One of the things I struggled with while in graduate school was the idea that academic disciplines were mutually exclusively, wholly incompatible frameworks for understanding the world. This concerned me deeply. Some of the world’s greatest discoveries have come about due to people taking things that, at first glance, have nothing in common and smashing them together. For example, chocolate and peanut butter. Or heck, peanut butter and jelly. That’s pure comedy right there, until you taste the result.

In today’s world, things are changing with such rapidity and force that the jobs of today likely won’t exist in ten years. If you limit your study to a single discipline you risk siloing your knowledge and becoming an ossified, outdated unit of human capital. I understand the need for disciplines within academia. It helps define intellectual borders, it keeps everyone on the “same page” so to speak, and gives a sense of orderliness and predictability to academic debate. The problem is, outside the exclusive realm of theory there’s this thing called the real world, and it tends to intervene in a damningly unforgiving way.

I think a better approach is something along the lines of what Charlie Munger of Berkshire Hathaway suggests. There’s an element of the Pareto principle in his philosophy. He advocates the broad acquisition of knowledge across numerous domains that can then be applied to any number of situations. This is similar to what Bruce Lee espoused while developing his self-defense system of Jeet Kune Do, the whole “absorb what is useful and discard the rest” approach to education. In Munger’s words:

[T]he first rule is that you can’t really know anything if you just remember isolated facts and try and bang ‘em back. If the facts don’t hang together on a latticework of theory, you don’t have them in a usable form.

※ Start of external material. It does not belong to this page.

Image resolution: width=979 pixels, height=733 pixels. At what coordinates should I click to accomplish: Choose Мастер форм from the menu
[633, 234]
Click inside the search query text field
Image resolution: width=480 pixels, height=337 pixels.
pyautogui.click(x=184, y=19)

You’ve got to have models in your head. And you’ve got to array your experience—both vicarious and direct—on this latticework of models. You may have noticed students who just try to remember and pound back what is remembered. Well, they fail in school and in life. You’ve got to hang experience on a latticework of models in your head.

What are the models? Well, the first rule is that you’ve got to have multiple models—because if you just have one or two that you’re using, the nature of human psychology is such that you’ll torture reality so that it fits your models, or at least you’ll think it does. You become the equivalent of a chiropractor who, of course, is the great boob in medicine.

It’s like the old saying, “To the man with only a hammer, every problem looks like a nail.” And of course, that’s the way the chiropractor goes about practicing medicine. But that’s a perfectly disastrous way to think and a perfectly disastrous way to operate in the world. So you’ve got to have multiple models.

And the models have to come from multiple disciplines—because all the wisdom of the world is not to be found in one little academic department. That’s why poetry professors, by and large, are so unwise in a worldly sense. They don’t have enough models in their heads. So you’ve got to have models across a fair array of disciplines.

You may say, “My God, this is already getting way too tough.” But, fortunately, it isn’t that tough—because 80 or 90 important models will carry about 90% of the freight in making you a worldly-wise person. And, of those, only a mere handful really carry very heavy freight.

I hadn’t been able to articulate specifically why academia bothered me until I came across Munger’s work. It seemed ridiculous to me how disciplines would ignore each other and posit frameworks that tried to answer everything when, in reality, they could only answer some things. Going back to finance and investing, anyone who believes you can predict human behavior with physics-like precision is deluding themselves. Compartmentalization doesn’t work if your system of understanding is being tested outside the realm of theory by the selection tests of the real world. Learning should be an exercise in understanding, not an exercise in hubris or ego.